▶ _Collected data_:
####
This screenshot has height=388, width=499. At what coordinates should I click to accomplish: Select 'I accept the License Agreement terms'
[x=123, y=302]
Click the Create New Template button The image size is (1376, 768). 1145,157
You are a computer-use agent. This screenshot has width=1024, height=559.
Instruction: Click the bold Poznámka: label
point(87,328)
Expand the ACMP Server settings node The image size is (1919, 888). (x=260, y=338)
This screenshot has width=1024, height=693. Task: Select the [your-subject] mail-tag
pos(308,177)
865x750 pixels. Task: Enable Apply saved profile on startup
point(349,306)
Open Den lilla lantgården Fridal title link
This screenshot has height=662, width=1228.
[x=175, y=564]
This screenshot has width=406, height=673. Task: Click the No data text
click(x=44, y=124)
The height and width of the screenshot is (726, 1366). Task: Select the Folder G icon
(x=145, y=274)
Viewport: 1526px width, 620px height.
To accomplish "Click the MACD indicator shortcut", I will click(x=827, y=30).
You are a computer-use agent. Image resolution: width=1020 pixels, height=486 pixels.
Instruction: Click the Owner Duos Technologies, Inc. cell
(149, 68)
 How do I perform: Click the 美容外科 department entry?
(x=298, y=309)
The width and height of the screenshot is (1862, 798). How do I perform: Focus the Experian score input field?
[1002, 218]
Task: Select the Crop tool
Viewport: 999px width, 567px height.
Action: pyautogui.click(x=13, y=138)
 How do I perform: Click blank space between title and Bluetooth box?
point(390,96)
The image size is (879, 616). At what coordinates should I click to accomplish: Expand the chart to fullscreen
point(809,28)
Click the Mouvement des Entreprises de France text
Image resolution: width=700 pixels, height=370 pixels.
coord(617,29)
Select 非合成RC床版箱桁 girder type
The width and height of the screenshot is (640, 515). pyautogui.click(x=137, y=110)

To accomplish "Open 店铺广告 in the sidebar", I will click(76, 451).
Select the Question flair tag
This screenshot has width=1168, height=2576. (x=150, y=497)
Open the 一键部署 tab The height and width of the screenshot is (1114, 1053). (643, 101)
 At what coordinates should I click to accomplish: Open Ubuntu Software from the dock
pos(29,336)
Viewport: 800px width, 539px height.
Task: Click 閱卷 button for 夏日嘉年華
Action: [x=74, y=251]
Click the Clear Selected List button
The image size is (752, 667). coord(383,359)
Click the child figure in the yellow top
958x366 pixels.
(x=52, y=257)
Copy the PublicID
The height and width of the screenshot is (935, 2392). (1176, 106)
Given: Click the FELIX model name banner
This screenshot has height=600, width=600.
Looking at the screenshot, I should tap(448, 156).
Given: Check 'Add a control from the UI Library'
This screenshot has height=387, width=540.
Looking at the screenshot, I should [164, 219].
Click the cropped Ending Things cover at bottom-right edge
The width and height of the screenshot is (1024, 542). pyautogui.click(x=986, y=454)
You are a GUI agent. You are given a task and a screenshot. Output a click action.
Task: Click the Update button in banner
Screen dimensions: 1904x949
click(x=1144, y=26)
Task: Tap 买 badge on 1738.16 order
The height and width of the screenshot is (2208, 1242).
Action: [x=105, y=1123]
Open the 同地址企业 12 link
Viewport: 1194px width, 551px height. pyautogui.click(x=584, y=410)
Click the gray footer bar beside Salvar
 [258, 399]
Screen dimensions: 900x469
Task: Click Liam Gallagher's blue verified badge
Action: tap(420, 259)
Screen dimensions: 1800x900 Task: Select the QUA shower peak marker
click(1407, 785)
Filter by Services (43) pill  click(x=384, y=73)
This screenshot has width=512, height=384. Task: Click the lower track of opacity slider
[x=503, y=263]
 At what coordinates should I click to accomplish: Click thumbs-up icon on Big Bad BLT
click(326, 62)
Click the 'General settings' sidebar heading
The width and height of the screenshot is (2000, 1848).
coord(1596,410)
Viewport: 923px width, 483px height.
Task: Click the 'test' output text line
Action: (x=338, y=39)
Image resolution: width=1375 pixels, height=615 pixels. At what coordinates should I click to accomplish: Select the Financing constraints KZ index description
####
Where a line of the data holds the word "agent", copy that line.

You are a computer-use agent. This screenshot has width=1024, height=559.
You are a computer-use agent. Image resolution: width=1020 pixels, height=486 pixels.
You are a GUI agent. You are given a task and a screenshot. Output a click action.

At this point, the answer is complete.